> _Рабочее задание A_
Процитируйте дословно фрагмент текста для разбора: начните со слов, в которых есть «Кто знает, что», и закончите после «сало с медом!».
> _Рабочее задание B_
Где, согласно тексту для разбора, убит муж фрау Трей?

С виду гретхен – безобидная белобрысая дамочка. На деле это подлинная акула. Без гретхен фриц не знал бы, что ему делать в Париже, – гретхен его вдохновляла: «Грабь!» Гретхен – это муза разбоя. Фриц, который «организует» колбасу в Краснодаре, посвящает свою добычу гретхен. Когда Гитлер в мюнхенской пивнушке прославляет грабеж и хвастает тем, что немцы обобрали Украину, его устами говорит белокурая, рыхлая и ненасытная гретхен.
Кто знает, что снится какой-нибудь фрау Квачке в Свинемюнде? Письма немок полны самыми неожиданными просьбами. Одна, дура, проживающая в Котбусе, пишет мужу: «Если можно, достань мне платье русской боярыни с бусами, – я видала в „Иллюстрирте“, я его буду носить вместо капота». Другой понадобился «башлык русского казака для нашего малютки». Они требуют птичьего молока, но они ничем не брезгуют, они восхищенно пишут: «Твоя посылочка была перевязана прекрасной веревкой, пожалуйста, всегда теперь перевязывай посылки хорошей русской веревкой».
Эти голубоглазые мечтательницы обладают сказочным аппетитом. Марта Зиммель пишет жениху: «Шоколад я оставила, для малютки, а сало и мед съела в один присест, даже не заметив». Очаровательная тварь, которая способна, «даже не заметив», сожрать сало с медом!
Фрау Трей наставляет мужа: «Я тоже пережила трудную зиму. Хотя ты пишешь, что у вас тропическая жара, подумай о зиме, обо мне. Поищи для меня что-нибудь шерстяное». Что для такой самки война, кровь, смерть? Ее муж давно убит под Воронежем, а она все еще мечтает о шерстяной кофте. Другая гретхен, фрау Сальпетер, требовала, чтобы муж прислал ей из Сталинграда «изящный купальный костюмчик». Эта особа писала: «Фрау Кученройтер передала мне от тебя большую посылку. Там была резиновая тесьма. Я очень обрадовалась. Хорошо, что ты прислал сахарный песок, можно будет сделать торт. Имей в виду, что мне нужны летние туфли, размер 38. Посылку с серебряным кофейным прибором я получила и спрятала в шкап. Сегодня я надела новое платьице из русского материала и голубенькую соломенную шляпку. Вот перед тобой твоя маленькая женушка, которую ты находил такой прелестной…» Дура – ее муж гниет в русской земле, а она кокетливо пришептывает: платьице, шляпка, женушка. Ведь она еще рассчитывает на «изящный купальный костюмчик».

> _Исходные данные_
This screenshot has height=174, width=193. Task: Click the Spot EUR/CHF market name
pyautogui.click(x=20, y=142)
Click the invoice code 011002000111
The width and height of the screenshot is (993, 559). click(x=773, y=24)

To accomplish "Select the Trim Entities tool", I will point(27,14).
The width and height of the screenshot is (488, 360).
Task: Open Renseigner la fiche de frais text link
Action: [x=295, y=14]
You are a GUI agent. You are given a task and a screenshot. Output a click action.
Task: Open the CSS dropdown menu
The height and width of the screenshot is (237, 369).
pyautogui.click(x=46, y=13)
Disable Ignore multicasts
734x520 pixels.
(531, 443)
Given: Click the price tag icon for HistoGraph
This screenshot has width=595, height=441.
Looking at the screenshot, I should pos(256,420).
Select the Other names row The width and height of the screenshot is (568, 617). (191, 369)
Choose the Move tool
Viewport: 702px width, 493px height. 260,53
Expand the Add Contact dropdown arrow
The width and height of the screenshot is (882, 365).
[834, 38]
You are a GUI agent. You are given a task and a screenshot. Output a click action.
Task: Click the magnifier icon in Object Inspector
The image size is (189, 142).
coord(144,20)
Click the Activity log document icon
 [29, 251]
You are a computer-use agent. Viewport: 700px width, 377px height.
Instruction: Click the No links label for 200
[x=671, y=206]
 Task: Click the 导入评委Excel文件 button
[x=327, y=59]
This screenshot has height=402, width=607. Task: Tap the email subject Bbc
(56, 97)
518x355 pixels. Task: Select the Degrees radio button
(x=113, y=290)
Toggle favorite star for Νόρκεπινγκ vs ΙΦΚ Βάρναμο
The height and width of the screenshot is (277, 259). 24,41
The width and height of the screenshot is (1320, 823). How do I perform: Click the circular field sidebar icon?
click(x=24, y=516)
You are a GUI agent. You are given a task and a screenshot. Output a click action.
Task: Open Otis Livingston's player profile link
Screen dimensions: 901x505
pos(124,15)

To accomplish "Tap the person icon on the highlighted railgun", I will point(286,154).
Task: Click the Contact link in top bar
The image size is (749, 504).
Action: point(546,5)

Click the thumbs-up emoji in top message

> _Решение задачи A_
Кто знает, что снится какой-нибудь фрау Квачке в Свинемюнде? Письма немок полны самыми неожиданными просьбами. Одна, дура, проживающая в Котбусе, пишет мужу: «Если можно, достань мне платье русской боярыни с бусами, – я видала в „Иллюстрирте“, я его буду носить вместо капота». Другой понадобился «башлык русского казака для нашего малютки». Они требуют птичьего молока, но они ничем не брезгуют, они восхищенно пишут: «Твоя посылочка была перевязана прекрасной веревкой, пожалуйста, всегда теперь перевязывай посылки хорошей русской веревкой».
Эти голубоглазые мечтательницы обладают сказочным аппетитом. Марта Зиммель пишет жениху: «Шоколад я оставила, для малютки, а сало и мед съела в один присест, даже не заметив». Очаровательная тварь, которая способна, «даже не заметив», сожрать сало с медом!

> _Решение задачи B_
Под Воронежем.